The confusion and distrust already inherent in the passage of Dade's first zoning ordinance were exacerbated Wednesday as the county, in an effort to make the process more transparent by posting the current version online, instead muddied the waters further by accidentally posting the wrong version.

The county government had represented that the only difference in the version presented to the public prior to the hearing on it Jan. 30 and the one that will be taken back up by the county commission at tonight's February meeting was the removal of chicken house setbacks that had proven unpopular with Dade's agricultural residents. (The unannounced insertion of those setbacks, which had not been included in the version rendered by the committee appointed to produce the ordinance, had been in no small part responsible for the aforementioned confusion and distrust.)

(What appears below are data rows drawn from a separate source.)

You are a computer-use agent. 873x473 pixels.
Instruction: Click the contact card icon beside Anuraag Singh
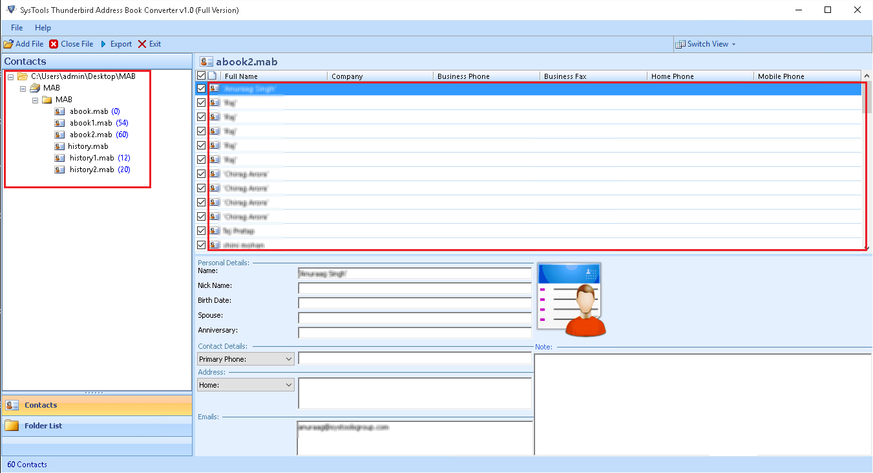214,88
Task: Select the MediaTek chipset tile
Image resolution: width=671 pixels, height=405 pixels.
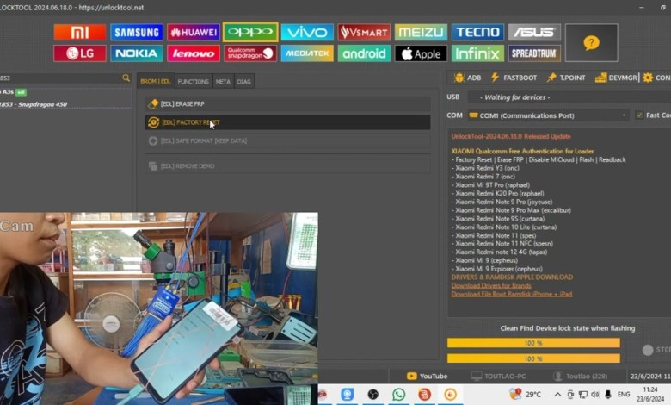Action: point(307,53)
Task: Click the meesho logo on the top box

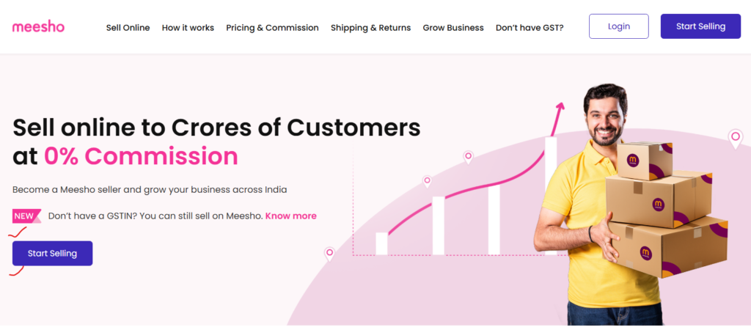Action: 633,159
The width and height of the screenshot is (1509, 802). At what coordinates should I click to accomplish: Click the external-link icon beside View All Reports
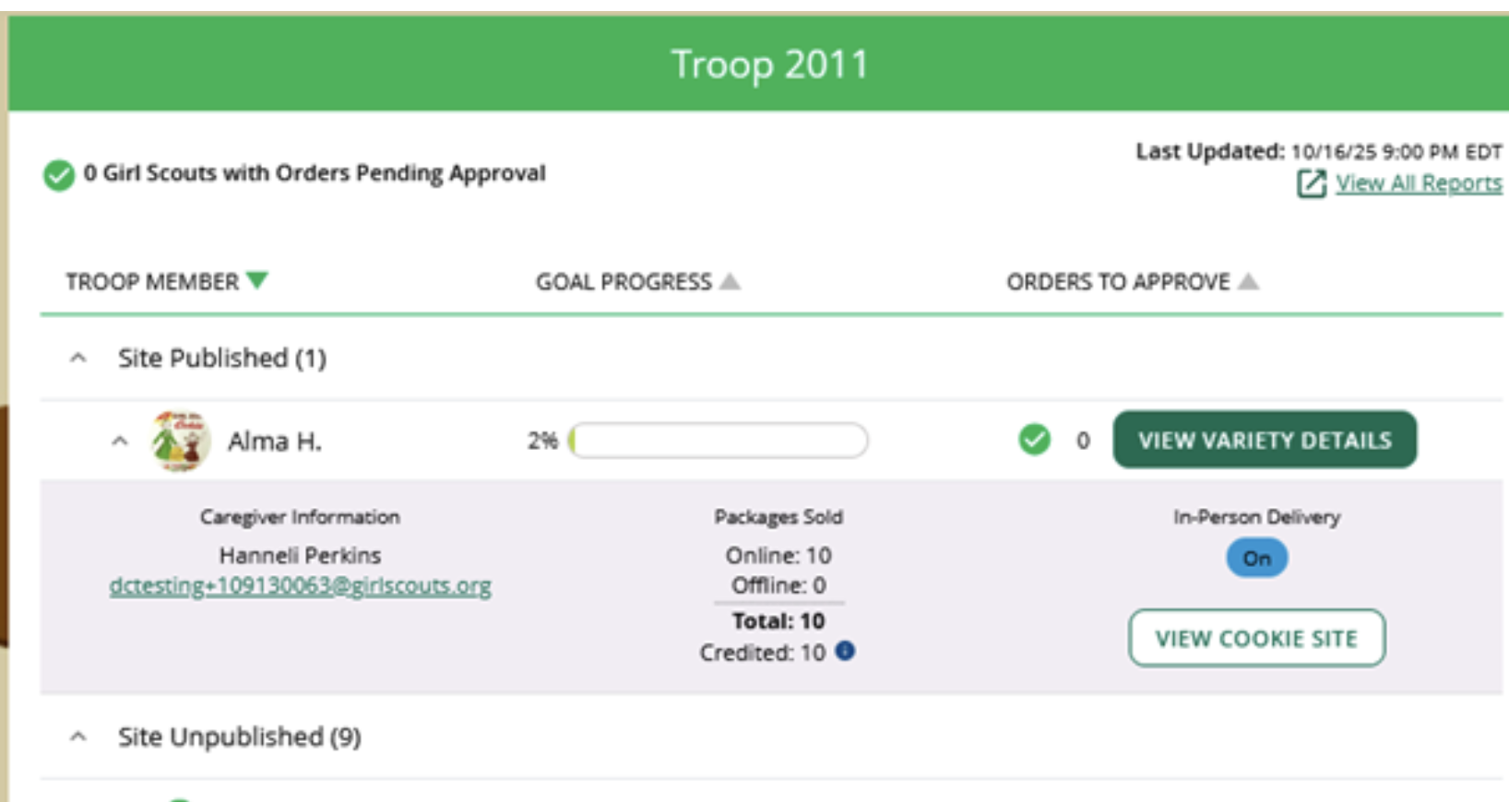point(1311,184)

But other small differences in the versions marked 1/2/2020, the print version marked 2/2/2020, and the ordinance as posted online quickly emerged, and late Wednesday night Dade County Deputy Clerk Carey Anderson issued an apology on the county's Facebook, admitted an earlier version of the ordinance had been posted, and announced that the corrected version was now available on the county website. Here's a link to that:

http://www.dadecounty-ga.gov/DocumentCenter/View/449/Proposed-Ordinance-Heavy-Land-Use-2-2-2020?fbclid=IwAR1_T2DaBOtPFPJG_SihU7m0UbHmNyiODYZkvvej-qjogCfyKPt8cNESXik

Whether or not it will add to the confusion and distrust, here's a final observation: The new corrected version now online does in fact contain more changes from the 1/2/2020 version than the removal of the chicken house setbacks: Notably, it changes the size limit for exemption from the ordinance from one acre to three.

C & S Plating, the chromium plating business on Highway 11 that has been accused of responsibility for Dade's concentration of the deadly carcinogen chromium-6--exponentially higher than that of neighboring counties--operates on 2.2 acres. A speaker at the first public hearing on Dade's landmark land use ordinance pointed out that the Pilgrim's Pride chicken processing plant in Chattanooga--whose rumored move to Dade spurred drafting of the ordinance in the first place--takes up about the same amount of space.

The county commission's meeting begins at 6 p.m. in the Administrative Building.